Video Games and Violence

Medal of Honor screenshot

Medal of Honor screenshot

How much does the culture we consume impact our values? Perhaps more importantly, how much does it impact our behavior? It strikes me as undeniable that cultural products can be a trigger for already-unstable personalities—your John Hinckleys, your Mark David Chapmans—but, on the whole, it is difficult to say just how much films, books, plays, music, etc. do to inspire evil.

Video games, we are often told, are different. They are interactive. They are generally aimed at younger (and thus more impressionable) audiences. Spending 10 hours with Of Mice and Men isn’t likely to drive you to violence, but spending 1,000 hours killing people in a war simulator like the Medal of Honor series? That’s a horse of a different color, no?

Well, no. Not necessarily. There is simply no definitive proof one way or the other that violence in video games desensitizes young people and leads to violence on the streets or in our schools. The New York Times has a handy roundup of the data. It is conclusively inconclusive.

A burst of new research has begun to clarify what can and cannot be said about the effects of violent gaming. Playing the games can and does stir hostile urges and mildly aggressive behavior in the short term. Moreover, youngsters who develop a gaming habit can become slightly more aggressive — as measured by clashes with peers, for instance — at least over a period of a year or two.

Yet it is not at all clear whether, over longer periods, such a habit increases the likelihood that a person will commit a violent crime, like murder, rape, or assault, much less aNewtown-like massacre. (Such calculated rampages are too rare to study in any rigorous way, researchers agree.) …

The proliferation of violent video games has not coincided with spikes in youth violent crime. The number of violent youth offenders fell by more than half between 1994 and 2010, to 224 per 100,000 population, according to government statistics, while video game sales have more than doubled since 1996.

In a working paper now available online, Dr. Ward and two colleagues examined week-by-week sales data for violent video games, across a wide range of communities. Violence rates are seasonal, generally higher in summer than in winter; so are video game sales, which peak during the holidays. The researchers controlled for those trends and analyzed crime rates in the month or so after surges in sales, in communities with a high concentrations of young people, like college towns.

“We found that higher rates of violent video game sales related to a decrease in crimes, and especially violent crimes,” said Dr. Ward, whose co-authors were A. Scott Cunningham of Baylor University and Benjamin Engelstätter of the Center for European Economic Research in Mannheim, Germany.
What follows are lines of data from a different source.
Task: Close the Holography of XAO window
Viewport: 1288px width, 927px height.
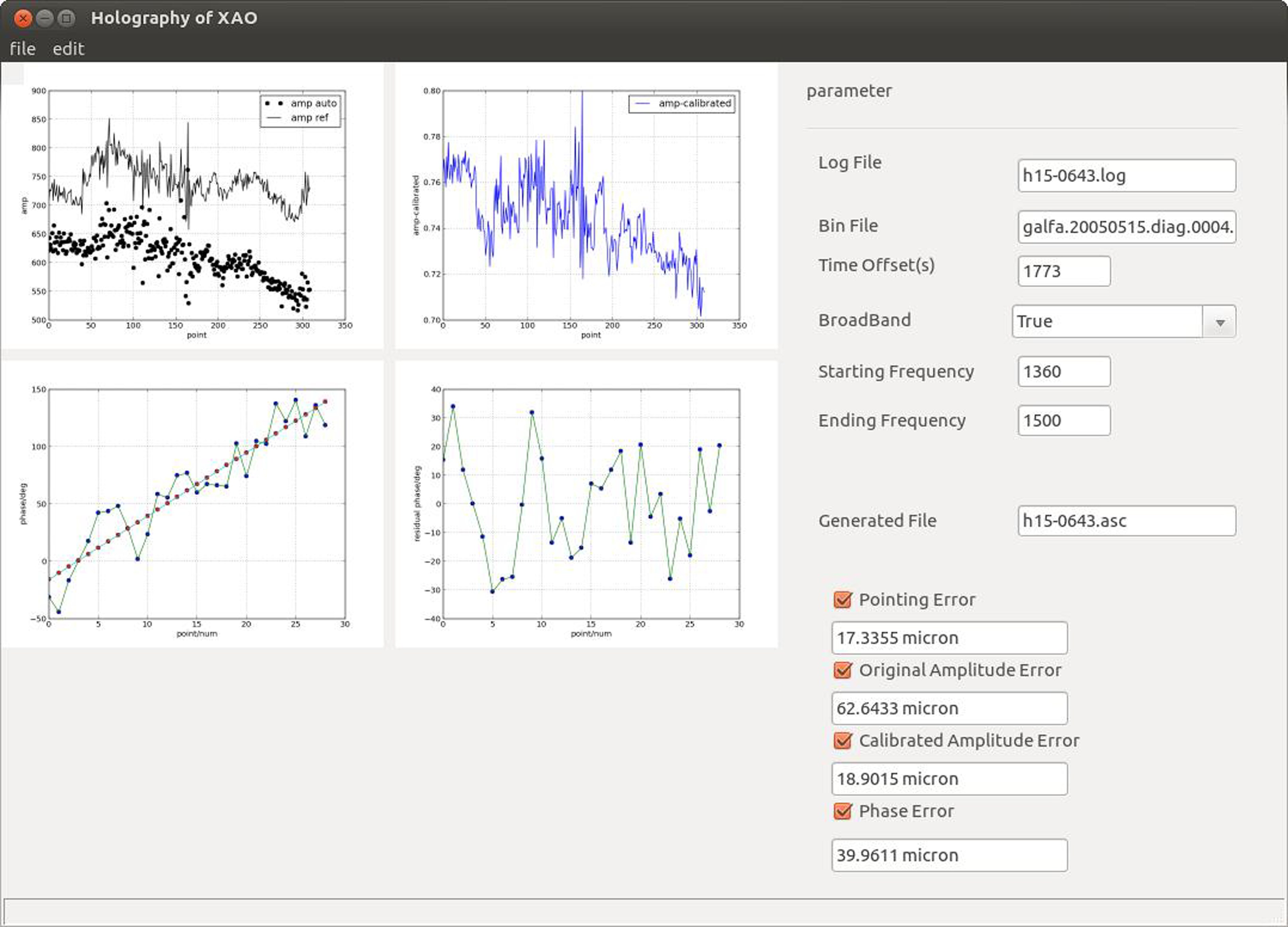Action: 23,19
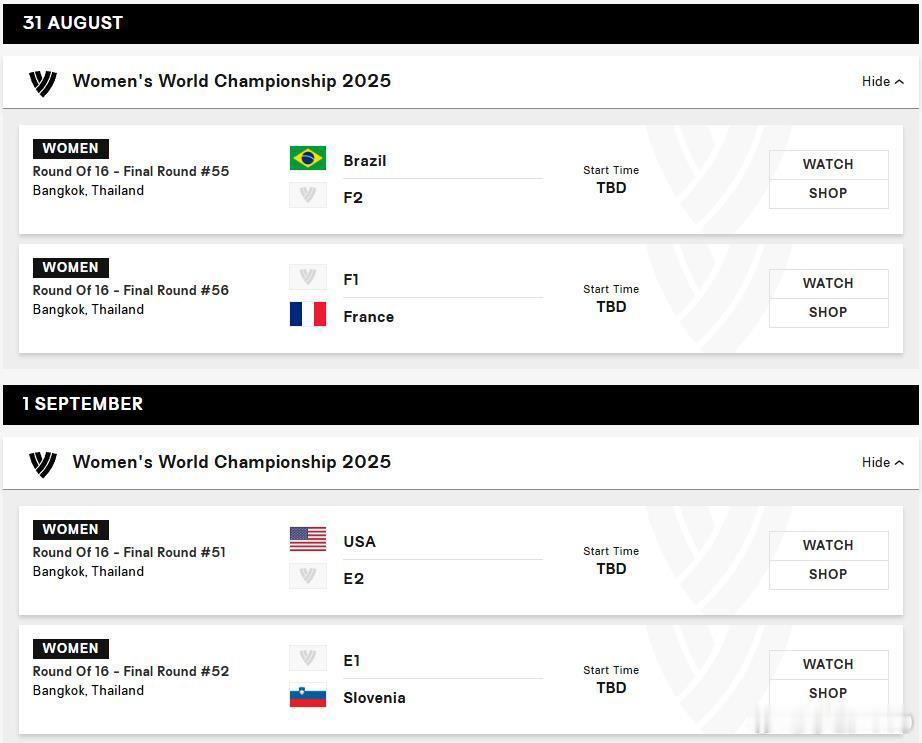Open Round Of 16 Final Round #55 details
The image size is (922, 743).
pos(131,172)
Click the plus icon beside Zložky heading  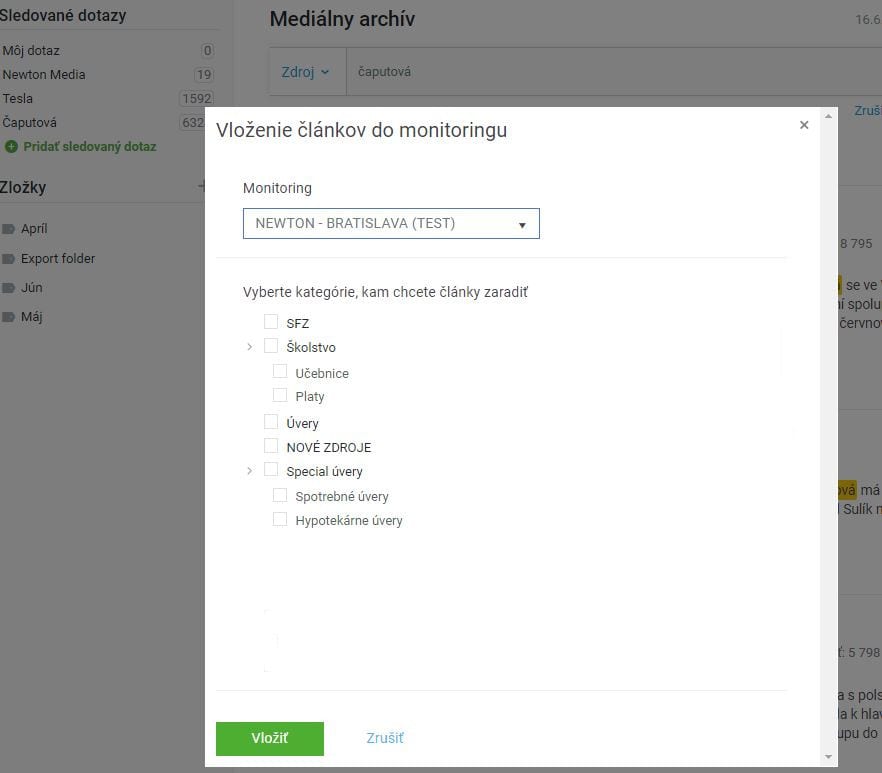coord(202,185)
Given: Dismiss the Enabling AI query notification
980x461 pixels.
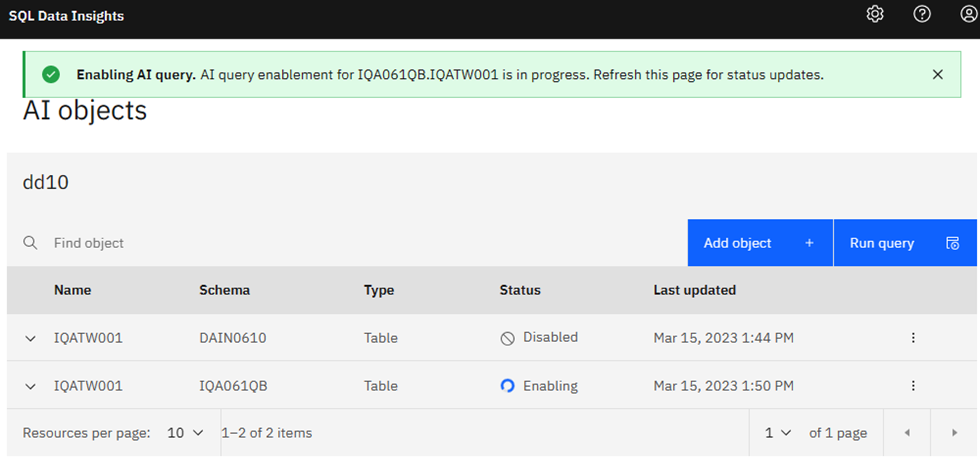Looking at the screenshot, I should click(x=937, y=74).
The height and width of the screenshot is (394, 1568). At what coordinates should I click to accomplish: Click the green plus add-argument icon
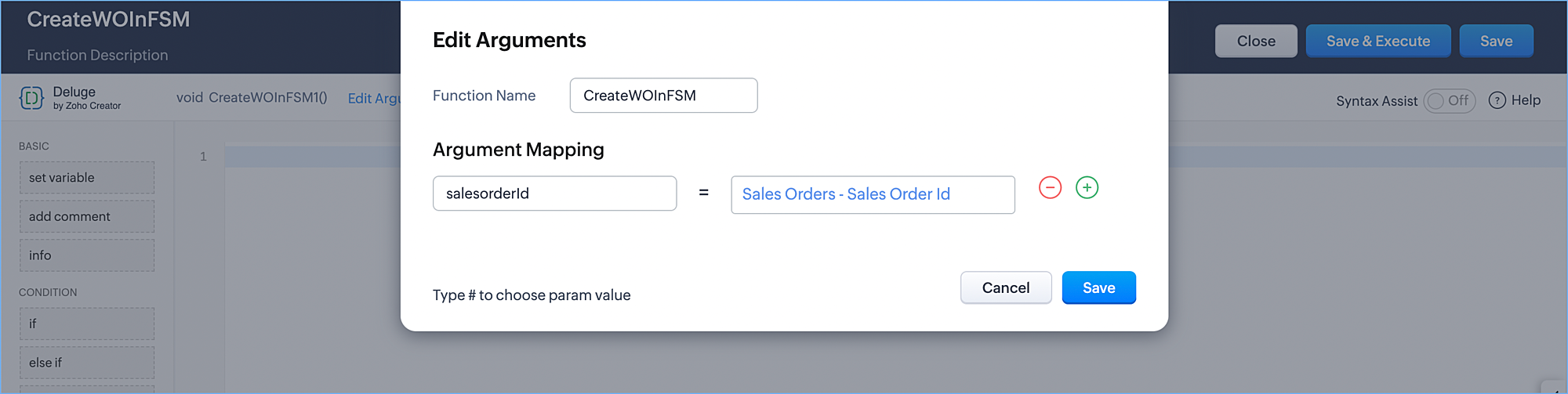pyautogui.click(x=1087, y=188)
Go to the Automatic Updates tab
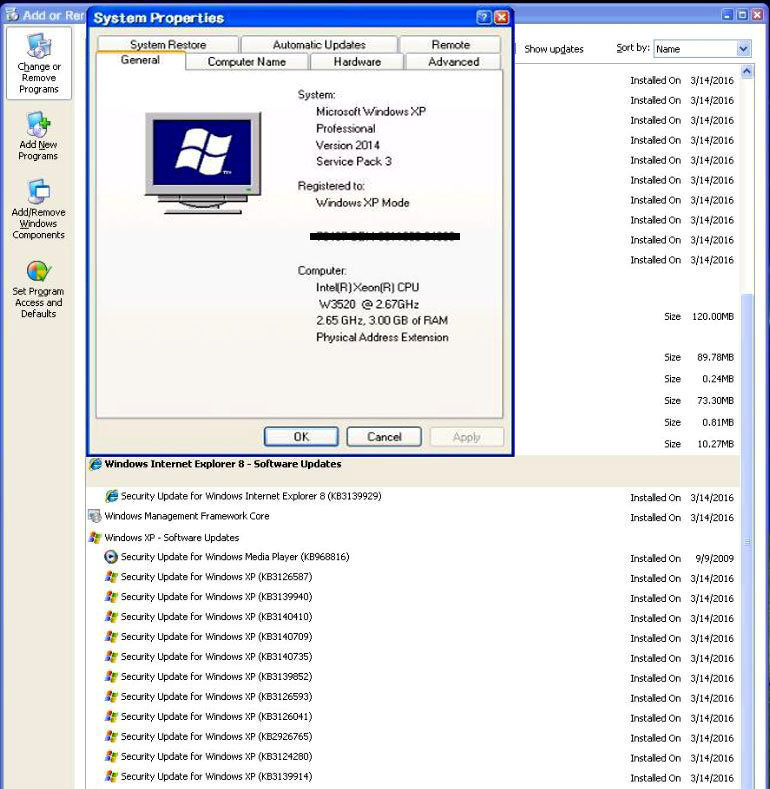Screen dimensions: 770x789 (319, 45)
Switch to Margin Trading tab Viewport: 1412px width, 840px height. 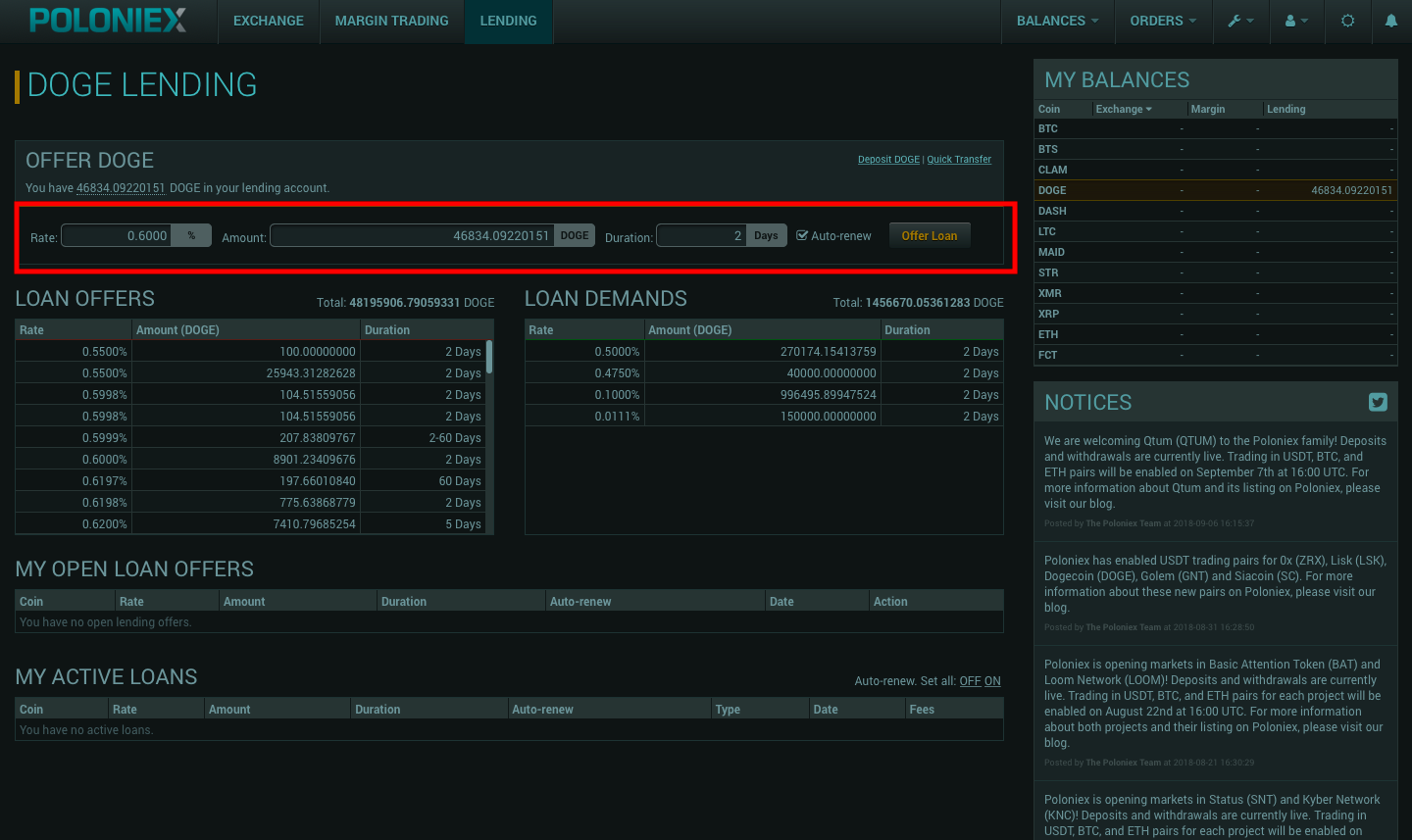click(x=391, y=21)
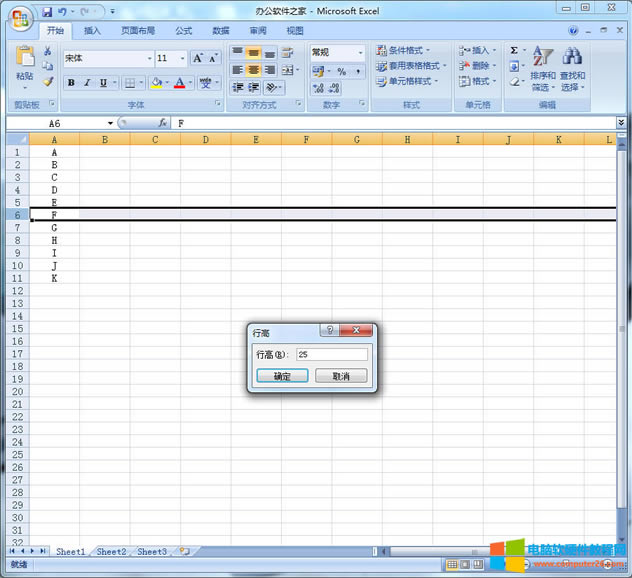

As I said yesterday, I’m more in the Alan Jacobs camp than the Teju Cole camp when it comes to the civilizing effects of literature. It’s slightly nutty to think that just because one is well-read one is more moral (or more likely to act morally). Similarly, it’s slightly nutty to think that just because one is well-read—or well-acquainted with films, or immersed in video games—that one is less moral (or more likely to act immorally). As Jacobs notes in a follow up post, culture can certainly play a role in our lives and our conception of the world. But arguing that culture plays a defining role—or to suggest that we can parse the effect of books vs. films vs. television vs. movies vs. video games—is less empirical thinking than wishful thinking.